When I am with the girls I have no problem being girly. And by that I mean I enjoy being girly. This changes when I'm with the guys. Sure, I am still the same girl and I don't completely switch roles but I certainly limit my talk of "girly topics" such as chick flicks, my nails, clothes, the Hunger Games, etc. One reason is because I'd rather not alienate myself since they would have almost no input whatsoever but another is because they might not hang out with me if I could no longer keep up with their guy talk. I, much like them according to Kimmel, am constantly trying to prove that I'm not as feminine as they might think. 

Since becoming "one of the guys" I've gained more freedom in terms of how girly I am in their presence and the funny thing is, so have they. Having been friends for 5, 8, even 10 years they're all so comfortable with each other that they aren't afraid of anything. As an insider, I can say with certainty that no topic, no matter how "feminine", is off the table. Of course, this changes once an outsider enters the picture. Someone not as close is seen as someone "capable of humiliating him in front of his peers" and certain topics become more taboo. In this sense, manhood is most certainly a social construct. These social expectations of masculinity only hold in situations where people outside the group of us are involved.

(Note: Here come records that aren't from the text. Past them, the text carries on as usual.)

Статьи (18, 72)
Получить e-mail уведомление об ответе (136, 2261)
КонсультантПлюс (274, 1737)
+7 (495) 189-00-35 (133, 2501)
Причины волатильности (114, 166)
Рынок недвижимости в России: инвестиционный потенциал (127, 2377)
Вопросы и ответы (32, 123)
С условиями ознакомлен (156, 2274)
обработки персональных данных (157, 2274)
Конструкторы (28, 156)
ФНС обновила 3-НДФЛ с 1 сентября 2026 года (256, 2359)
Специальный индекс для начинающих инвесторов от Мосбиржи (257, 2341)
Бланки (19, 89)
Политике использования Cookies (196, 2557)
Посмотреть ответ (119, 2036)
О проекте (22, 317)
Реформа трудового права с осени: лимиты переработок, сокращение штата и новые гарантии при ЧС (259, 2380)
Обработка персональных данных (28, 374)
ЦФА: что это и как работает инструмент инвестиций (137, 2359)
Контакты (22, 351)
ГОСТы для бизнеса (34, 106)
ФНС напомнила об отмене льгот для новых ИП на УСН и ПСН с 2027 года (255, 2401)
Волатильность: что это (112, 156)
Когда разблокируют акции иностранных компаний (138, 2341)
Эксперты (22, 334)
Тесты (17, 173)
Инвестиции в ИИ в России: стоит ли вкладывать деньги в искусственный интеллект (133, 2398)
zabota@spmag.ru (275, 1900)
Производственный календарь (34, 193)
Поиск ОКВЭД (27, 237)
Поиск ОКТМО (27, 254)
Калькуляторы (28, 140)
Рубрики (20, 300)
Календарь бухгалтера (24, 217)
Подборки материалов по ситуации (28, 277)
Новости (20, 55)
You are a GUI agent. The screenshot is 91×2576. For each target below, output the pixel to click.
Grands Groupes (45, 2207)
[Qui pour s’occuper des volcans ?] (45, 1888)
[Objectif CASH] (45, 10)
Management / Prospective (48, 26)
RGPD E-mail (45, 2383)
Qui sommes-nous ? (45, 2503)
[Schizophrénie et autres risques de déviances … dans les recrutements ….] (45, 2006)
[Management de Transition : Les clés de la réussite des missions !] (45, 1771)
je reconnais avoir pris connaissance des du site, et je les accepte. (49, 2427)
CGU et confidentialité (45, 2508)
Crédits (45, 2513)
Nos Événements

I would bet that most groups of friends are the same way.


Tuesday, June 5, 2012

Children of Immigration

While reading Children of Immigration, the fourth chapter Remaking Identities stood out most for several reasons. I took a Multicultural Education course last semester at UMass Amherst and we read many similar articles to the ones that we have already read for this class. Of course, we ended up talking a lot about identity - our own identity as students, our identity as future teachers, and the identity of others from different case studies, movies, or articles.

We watched a movie on the Arizona school system and the state's desire to (and ultimately, success in) cutting all cultural studies courses in the schools. As many of you probably know, Arizona has a very multicultural population and more specifically, a very large Latino population. The main focus of the movie was on a group of Latino students who were currently enrolled in those courses and their fight, along with their teachers, to maintain these classes in the school system. Many of these students were heartbroken that they were being cut and admitted that if it were not for those classes, they would have dropped out of school long ago and ended up in a very different place. The reason was simple: they had finally learned about who they were and where they came from rather than just looking at purely "American" (European...) influences and events. They finally discovered their identity through these classes.

That was a tough situation for kids who had grown up in the United States, as US Citizens who spoke English and were familiar with American customs. The Remaking Identities chapter opened my eyes to how much more difficult life would be for immigrant students who can claim none of this to be true. The Suarez-Orozco's mention that "the children of immigrants desperately want to be accepted, as most people do, and what is new for them is often what is most desirable. They understand that in order to survive, they must develop competencies in the ways of the new world" (91). At the same time, these children are juggling multiple roles in different parts of their lives: "immigrant children today may have their breakfast in Farsi, listen to African American rap with their peers on the way to school, and learn about the New Deal from their social studies teacher in mainstream English" (92). How could it ever be possible for a child to feel comfortable with all of that while going through all the normal social things of a middle or high schooler at the same time? How is it possible to handle both of those and gain a good education, which you are told you absolutely need in this day and age to have a meaningful future?

It seems so impossible. So many of us take for granted how easy it is, thanks to having been born in this country to parents who were just as lucky or maybe to those who survived it already so you did not have to. It is so disappointing to think that immigrants come to America, their eyes "sparkling with hope" (5), only for it last until the next generation, where it is often broken by countless obstacles and defeats.